**Exercise:**
Arrange the stretch of the records from the line containing "The height and width of the screenshot is (801, 1512)." through their final line, both ends included, as a Markdown table with the columns No. and Text. Number each row, and leave out any blank lines.

**Task data:**
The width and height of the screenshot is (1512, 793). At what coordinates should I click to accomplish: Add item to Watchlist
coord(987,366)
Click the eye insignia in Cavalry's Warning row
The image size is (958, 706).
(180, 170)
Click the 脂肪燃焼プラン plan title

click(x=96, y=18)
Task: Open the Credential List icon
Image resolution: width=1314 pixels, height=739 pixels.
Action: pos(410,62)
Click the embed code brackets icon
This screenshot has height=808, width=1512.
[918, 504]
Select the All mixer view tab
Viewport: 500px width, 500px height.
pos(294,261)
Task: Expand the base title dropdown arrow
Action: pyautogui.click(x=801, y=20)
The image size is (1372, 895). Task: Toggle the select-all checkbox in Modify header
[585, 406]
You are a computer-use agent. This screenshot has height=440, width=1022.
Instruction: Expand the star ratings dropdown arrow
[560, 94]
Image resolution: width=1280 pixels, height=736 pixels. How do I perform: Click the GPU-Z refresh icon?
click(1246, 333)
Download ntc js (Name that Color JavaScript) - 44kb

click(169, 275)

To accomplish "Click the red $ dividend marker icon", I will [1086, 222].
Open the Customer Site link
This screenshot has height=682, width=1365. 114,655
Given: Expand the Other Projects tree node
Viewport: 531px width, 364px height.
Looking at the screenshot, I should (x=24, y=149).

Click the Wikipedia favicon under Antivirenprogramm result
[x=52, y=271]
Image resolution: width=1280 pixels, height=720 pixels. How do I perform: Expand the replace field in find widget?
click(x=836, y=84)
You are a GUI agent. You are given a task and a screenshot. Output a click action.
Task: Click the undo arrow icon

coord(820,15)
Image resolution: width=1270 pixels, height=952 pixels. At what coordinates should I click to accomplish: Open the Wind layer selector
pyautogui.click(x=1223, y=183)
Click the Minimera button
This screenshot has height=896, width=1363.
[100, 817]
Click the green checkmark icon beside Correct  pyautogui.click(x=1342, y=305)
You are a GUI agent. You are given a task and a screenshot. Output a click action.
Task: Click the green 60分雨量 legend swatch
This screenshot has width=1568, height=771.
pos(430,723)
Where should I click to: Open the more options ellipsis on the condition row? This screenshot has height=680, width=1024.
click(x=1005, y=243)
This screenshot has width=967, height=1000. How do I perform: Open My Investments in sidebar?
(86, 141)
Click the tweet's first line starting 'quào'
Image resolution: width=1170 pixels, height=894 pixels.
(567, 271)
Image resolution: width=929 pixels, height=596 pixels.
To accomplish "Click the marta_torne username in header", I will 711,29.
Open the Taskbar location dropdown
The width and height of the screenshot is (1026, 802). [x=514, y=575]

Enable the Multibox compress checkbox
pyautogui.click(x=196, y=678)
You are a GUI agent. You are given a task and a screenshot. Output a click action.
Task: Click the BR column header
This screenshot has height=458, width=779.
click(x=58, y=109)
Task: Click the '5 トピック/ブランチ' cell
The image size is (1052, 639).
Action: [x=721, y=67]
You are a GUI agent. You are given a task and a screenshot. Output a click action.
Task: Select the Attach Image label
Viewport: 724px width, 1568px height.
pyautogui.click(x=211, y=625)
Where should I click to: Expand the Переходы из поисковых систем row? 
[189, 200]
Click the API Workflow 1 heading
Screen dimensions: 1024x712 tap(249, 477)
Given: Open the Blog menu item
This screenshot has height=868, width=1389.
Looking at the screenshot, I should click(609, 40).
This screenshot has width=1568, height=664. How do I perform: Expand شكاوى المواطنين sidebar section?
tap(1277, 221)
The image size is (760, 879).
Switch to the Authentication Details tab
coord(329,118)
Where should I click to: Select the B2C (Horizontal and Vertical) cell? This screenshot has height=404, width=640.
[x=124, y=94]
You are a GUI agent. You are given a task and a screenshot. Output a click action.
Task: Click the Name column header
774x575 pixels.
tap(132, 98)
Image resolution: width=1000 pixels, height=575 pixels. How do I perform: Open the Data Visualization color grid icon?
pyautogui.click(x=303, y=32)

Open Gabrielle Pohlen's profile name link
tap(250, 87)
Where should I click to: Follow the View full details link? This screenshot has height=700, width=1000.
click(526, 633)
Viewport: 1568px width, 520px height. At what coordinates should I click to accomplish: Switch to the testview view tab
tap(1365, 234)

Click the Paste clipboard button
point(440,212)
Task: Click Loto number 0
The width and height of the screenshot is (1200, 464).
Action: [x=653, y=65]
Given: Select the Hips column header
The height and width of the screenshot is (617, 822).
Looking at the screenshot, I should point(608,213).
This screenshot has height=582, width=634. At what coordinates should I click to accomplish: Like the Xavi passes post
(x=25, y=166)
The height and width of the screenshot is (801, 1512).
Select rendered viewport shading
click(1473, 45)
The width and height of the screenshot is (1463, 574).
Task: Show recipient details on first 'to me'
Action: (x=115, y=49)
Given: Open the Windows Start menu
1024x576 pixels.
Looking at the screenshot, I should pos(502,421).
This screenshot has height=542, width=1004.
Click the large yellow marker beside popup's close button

**Result:**
| No. | Text |
|---|---|
| 1 | The height and width of the screenshot is (801, 1512). |
| 2 | Select rendered viewport shading |
| 3 | click(1473, 45) |
| 4 | The width and height of the screenshot is (1463, 574). |
| 5 | Task: Show recipient details on first 'to me' |
| 6 | Action: (x=115, y=49) |
| 7 | Given: Open the Windows Start menu |
| 8 | 1024x576 pixels. |
| 9 | Looking at the screenshot, I should pos(502,421). |
| 10 | This screenshot has height=542, width=1004. |
| 11 | Click the large yellow marker beside popup's close button |